Штаб-лекарь И. В. Протасов - страница 11

стр.

Больных в госпиталях очень плохо кормили. На питание в день им отпускалось всего по полторы копейки. Все больные получали одинаковую пищу. Лечебная диета в большинстве госпиталей не соблюдалась.

На некоторых заводах управители вмешивались в дела врачей и мешали им работать. Например, управитель Березовских заводов требовал, чтобы комиссар госпиталя, назначенный из мастеровых, выписывал больных без ведома врача и таких, которые работать еще были не в состоянии. Управитель снижал и без того мизерные нормы питания больным, присылал врачу распоряжения о том, какие болезни какими лекарствами лечить. Врач Паш в связи с этим просил защиты у врачебной управы[5].

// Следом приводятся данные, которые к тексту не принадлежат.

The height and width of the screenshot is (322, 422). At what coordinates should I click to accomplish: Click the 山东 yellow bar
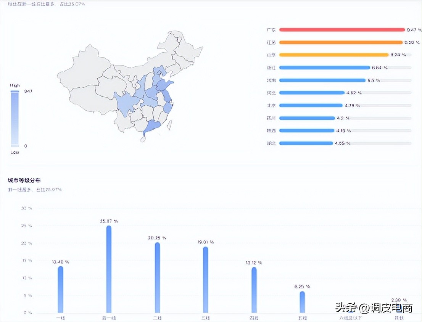click(334, 55)
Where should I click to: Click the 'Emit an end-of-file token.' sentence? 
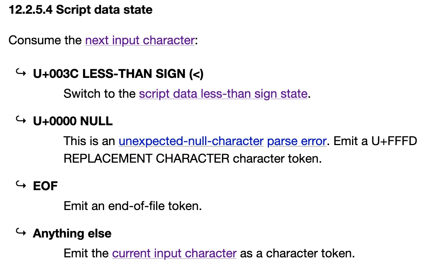[x=133, y=206]
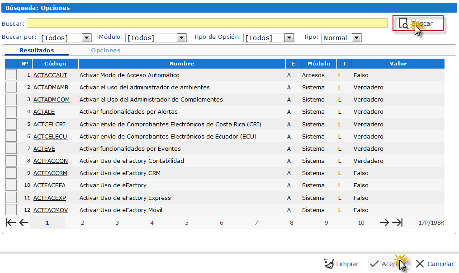Go to results page 5
Screen dimensions: 459x273
coord(187,222)
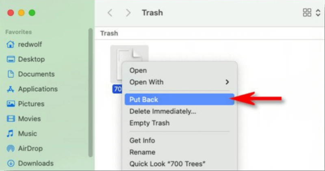Open Movies folder in sidebar

tap(30, 119)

Плохо обстояло дело с лекарствами. Они стоили очень дорого. Аптеки были только в Перми и в Екатеринбурге и получать там лекарства уездам и заводам было очень сложно. При неоднократных проверках аптек было установлено, что аптекари сильно завышали стоимость лекарств.

Инспектор врачебной управы во время своих ежегодных объездов губернии отмечал все эти недостатки, сообщал о них в Медицинскую коллегию, начальнику горных заводов, предлагал меры по устранению недостатков, но положение в госпиталях почти не менялось.

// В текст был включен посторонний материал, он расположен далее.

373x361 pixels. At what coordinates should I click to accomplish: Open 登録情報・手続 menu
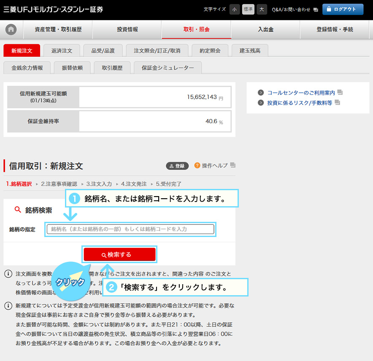[335, 30]
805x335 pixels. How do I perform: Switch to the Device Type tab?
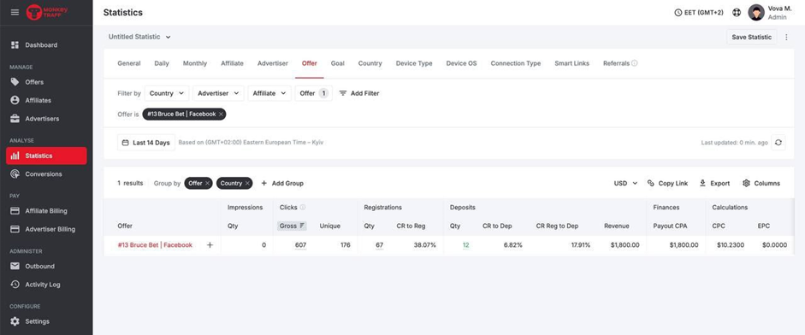tap(414, 63)
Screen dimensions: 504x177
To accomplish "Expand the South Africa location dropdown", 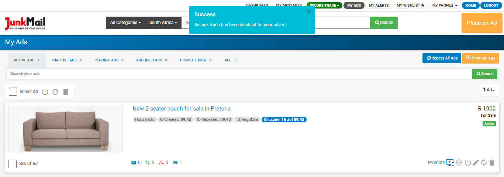I will click(163, 23).
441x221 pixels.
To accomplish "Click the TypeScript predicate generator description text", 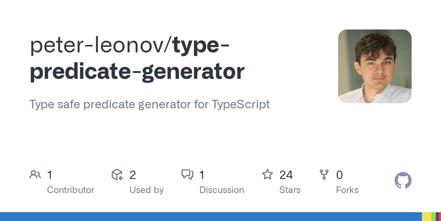I will (150, 104).
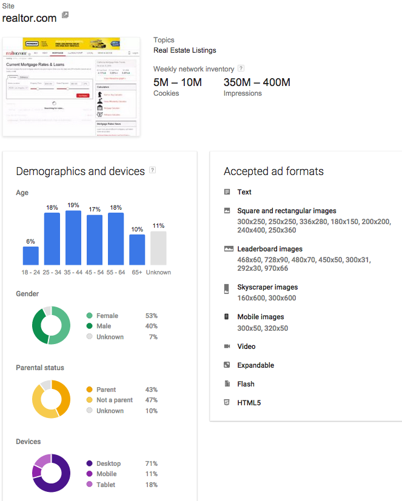Viewport: 402px width, 501px height.
Task: Click help icon next to Demographics and devices
Action: [152, 170]
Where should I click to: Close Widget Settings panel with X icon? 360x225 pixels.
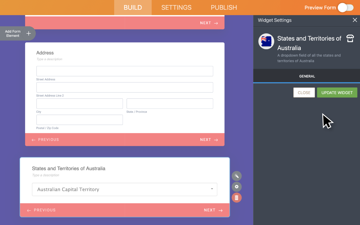pyautogui.click(x=355, y=20)
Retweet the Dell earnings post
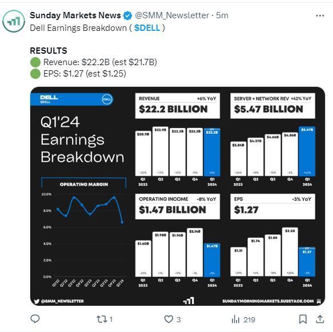The height and width of the screenshot is (332, 333). coord(101,319)
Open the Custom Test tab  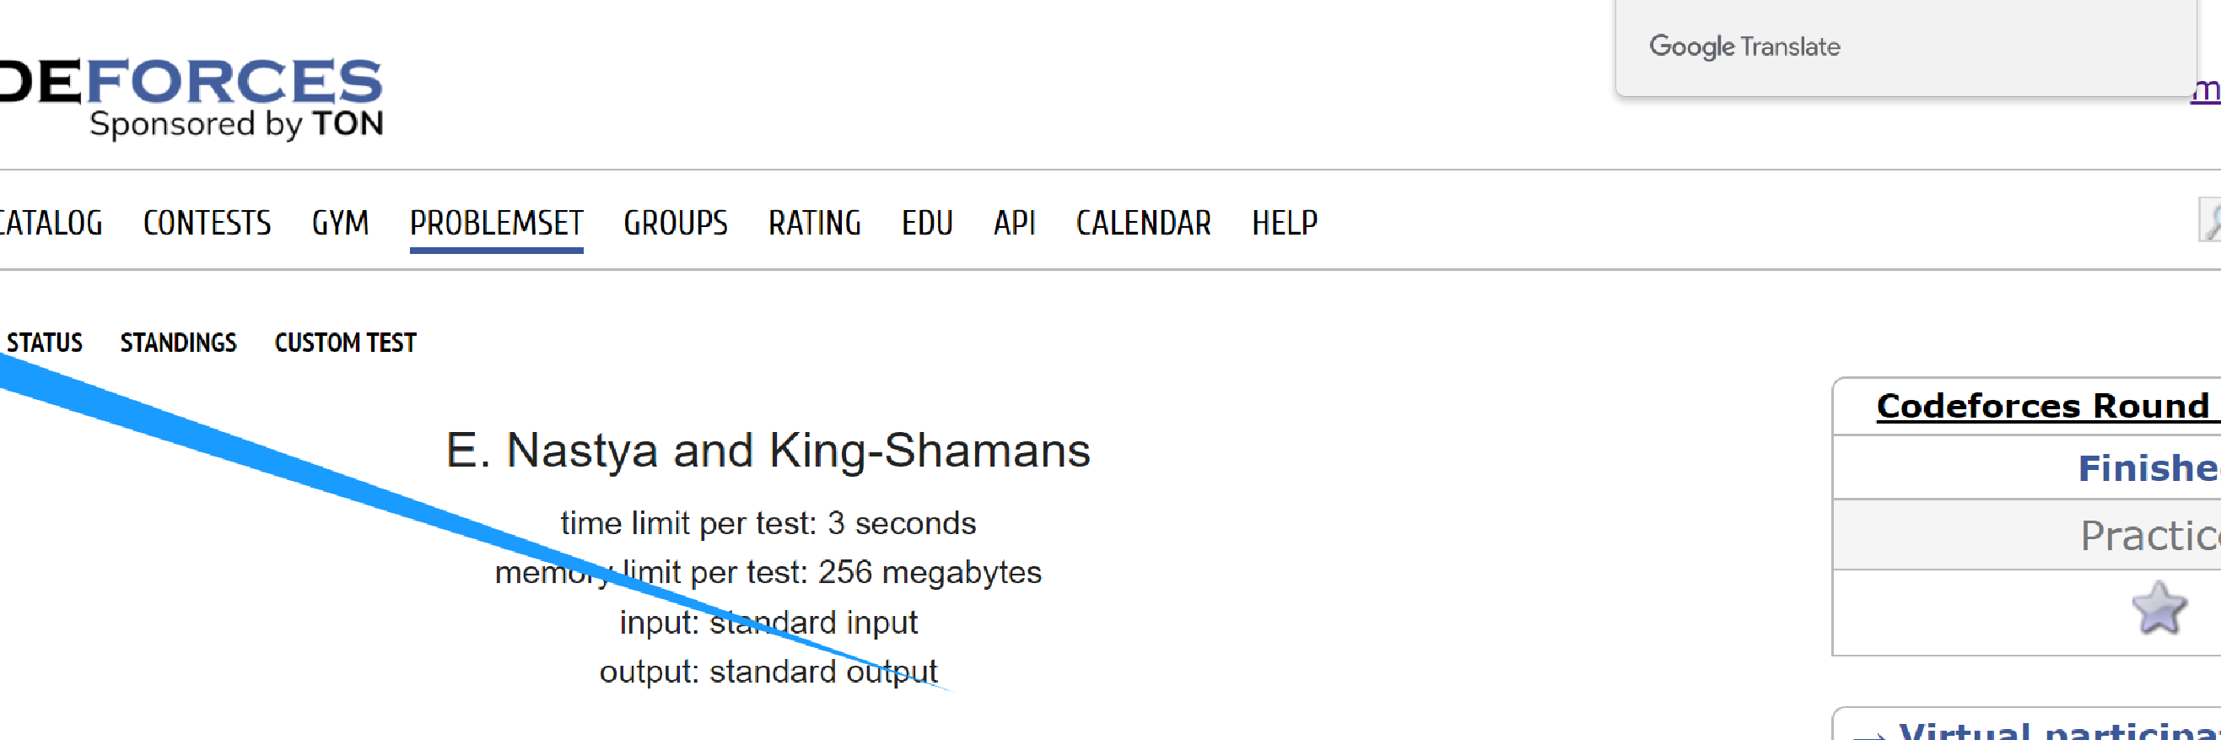[x=345, y=342]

С 20 апреля 1803 года Протасов, кроме работы в управе (в семинарии он вел занятия по совместительству), стал еще работать врачом госпиталя при Мотовилихинском медеплавильном заводе.

Этот госпиталь представлял собой несколько стареньких сырых избушек, расположенных в низине. Кроватей, тюфяков и прочих самых необходимых вещей не хватало. Имевшиеся в небольшом количестве тюфяки изветшали. Не было хирургических инструментов, лекарств. Протасов осушил почву около госпитальных избушек, собрал большое количество разнообразных лекарственных трав, организовал аптеку и полностью обеспечил госпиталь бесплатными лекарствами. Он сэкономил казне 356 рублей — больше своей годовой зарплаты (за работу в госпитале он получал 300 рублей). Протасов через благотворительный комитет добился получения для госпиталя всех необходимых вещей — не только постельных принадлежностей, но и одежды для больных.

В 1804 году начальник Пермских и Гороблагодатских заводов Дерябин свидетельствовал, что «госпиталь сей в устройстве своем и порядке под надзором его (Протасова) приведен ныне в такое состояние, какого по тамошним обстоятельствам более желать нельзя»[6]. Дерябин отмечал, что Протасов является примером для всех заводских врачей и ходатайствовал о его награде. Такую же высокую оценку деятельности Протасова в госпитале дал инспектор управы Ф. X. Граль.

Начальник заводов Дерябин хорошо знал Протасова как опытного врача и нередко обращался к нему с просьбой выехать на тот или другой завод для борьбы с возникавшими там эпидемическими вспышками «гнилой горячки». Так, в феврале 1803 года Протасов в связи с такой эпидемией выезжал в Воткинский завод[7].


В эти годы И. В. Протасов создал ряд исследований по различным вопросам медицины. Надо сказать, что все его работы написаны очень живо и образно.

Большой интерес представляет для нас его краткий курс лекций по истории медицины под названием «История врачебного искусства в девяти эпохах с особенным присовокуплением истории Российского врачебного искусства». Здесь он особое внимание уделил освещению истории русской медицины. Протасов направил лекции митрополиту Амвросию с просьбой издать их в качестве пособия для семинаристов, но и эта работа не была напечатана и сохранилась в виде рукописи[8].

В «Истории врачебного искусства», как и в других своих работах, Протасов подчеркивает высокое назначение врача, как слуги народа. В предисловии к лекциям он писал: «Всякому и всегда надлежит иметь дух совершенно упоенный ревностью к пользе человеческого рода».

Историю медицины Протасов освещает с материалистических позиций. Он пишет о том, что медицина возникла с появлением человека, и связывает ее развитие с условиями жизни первобытных людей.

Протасов резко критикует церковь, как источник распространения суеверий и невежества в средние века. В частности, он рассказывает о том, как церковники в 1553 году сожгли публично на костре в Женеве испанского ученого Мигеля Сервета (этот рассказ, возможно, послужил причиной того, что рукопись не была издана).